Zu den steuerrechtlichen Vorwürfen sagt Dörr, es sei die höchstpersönliche Entscheidung von Winterkorn, wo und durch wen er sein Geld verwalten lasse. Ein Geldtransfer von einer deutschen Bank in die Schweiz sei rechtlich völlig in Ordnung. "Nach Beurteilung des steuerlichen Beraters von Herrn Winterkorn ist dieser Vorgang frei von jeder steuerlichen Beanstandung", so der Anwalt des früheren VW-Chefs.
Die Bank Vontobel betonte am Sonntag, sie beachte alle gesetzlichen Regelungen. Die Schweizer Gesetze erlaubten es ihr nicht, bestehende oder auch nicht bestehende Kontoverbindungen zu kommentieren. "Darüber hinaus weisen wir auf den seit 2018 bestehenden automatischen Austausch von Informationen über Finanzkonten zwischen der Schweiz und Deutschland hin, mit dem vollständige Transparenz geschaffen wurde."

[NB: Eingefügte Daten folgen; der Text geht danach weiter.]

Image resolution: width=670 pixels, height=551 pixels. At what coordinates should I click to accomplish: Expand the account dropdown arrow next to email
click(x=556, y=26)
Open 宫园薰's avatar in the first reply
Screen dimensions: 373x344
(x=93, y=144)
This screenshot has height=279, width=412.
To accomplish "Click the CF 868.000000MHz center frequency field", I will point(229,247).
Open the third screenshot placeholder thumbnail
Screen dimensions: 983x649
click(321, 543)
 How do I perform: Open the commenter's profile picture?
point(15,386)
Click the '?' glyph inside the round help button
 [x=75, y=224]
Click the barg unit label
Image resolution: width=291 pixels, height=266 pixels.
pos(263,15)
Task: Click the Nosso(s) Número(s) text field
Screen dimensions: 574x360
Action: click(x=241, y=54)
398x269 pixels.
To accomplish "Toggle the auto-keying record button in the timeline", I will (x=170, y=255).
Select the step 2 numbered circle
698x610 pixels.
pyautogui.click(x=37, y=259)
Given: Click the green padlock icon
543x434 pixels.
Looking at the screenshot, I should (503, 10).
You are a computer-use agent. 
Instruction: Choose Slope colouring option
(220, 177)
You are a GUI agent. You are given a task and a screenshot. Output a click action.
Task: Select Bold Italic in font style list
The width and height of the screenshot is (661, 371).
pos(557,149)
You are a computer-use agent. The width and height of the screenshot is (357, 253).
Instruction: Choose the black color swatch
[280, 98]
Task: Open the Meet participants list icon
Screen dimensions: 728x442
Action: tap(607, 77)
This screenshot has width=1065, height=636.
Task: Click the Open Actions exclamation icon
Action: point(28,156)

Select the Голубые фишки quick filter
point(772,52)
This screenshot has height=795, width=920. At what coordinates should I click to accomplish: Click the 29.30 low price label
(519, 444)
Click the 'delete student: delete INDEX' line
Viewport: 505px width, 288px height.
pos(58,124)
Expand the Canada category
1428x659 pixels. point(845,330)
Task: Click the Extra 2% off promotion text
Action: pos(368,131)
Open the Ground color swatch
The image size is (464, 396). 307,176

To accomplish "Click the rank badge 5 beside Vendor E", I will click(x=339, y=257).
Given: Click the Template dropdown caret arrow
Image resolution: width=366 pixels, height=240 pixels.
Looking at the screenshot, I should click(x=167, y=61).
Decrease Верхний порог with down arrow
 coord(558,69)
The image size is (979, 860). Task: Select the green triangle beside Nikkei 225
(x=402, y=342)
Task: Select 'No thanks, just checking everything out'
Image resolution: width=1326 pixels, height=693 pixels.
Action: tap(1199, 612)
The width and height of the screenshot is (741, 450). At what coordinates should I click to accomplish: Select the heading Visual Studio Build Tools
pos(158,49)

Welch unschönes Detail über seinen Mandanten sich in den Akten versteckt, hat Anwalt Dörr übrigens nach eigenen Angaben nicht von den Behörden erfahren, sondern erst durch eine entsprechende Anfrage der "Bild am Sonntag". "Wir wurden von den Steuerermittlungen selbst überrascht. Die Staatsanwaltschaft hat uns keinen Hinweis gegeben. Und wir hatten uns zunächst auf die 20 000 Seiten des Hauptverfahrens konzentriert."
Im eigentlichen Verfahren, dem Abgas-Skandal, wird gegen Winterkorn wie auch gegen den neuen VW-Konzernchef Herbert Diess und Aufsichtsratschef Hans Dieter Pötsch wegen möglicher Marktmanipulation ermittelt, gegen Winterkorn zusätzlich auch wegen Betrugs. Die Staatsanwaltschaft Braunschweig hat insgesamt 49 Beschuldigte im Visier – bei 39 geht es um Software-Manipulationen beim Stickstoffdioxid-Ausstoß, bei sechs um falsche CO2- und Verbrauchsangaben. In drei Fällen geht es um Marktmanipulation, in einem Fall um einen Mitarbeiter, der zum Löschen von Daten aufgerufen haben soll. Winterkorn war 23. September 2015 von seinem Amt zurückgetreten, kurz nachdem US-Behörden Manipulationen bei Dieselautos aufgedeckt hatten.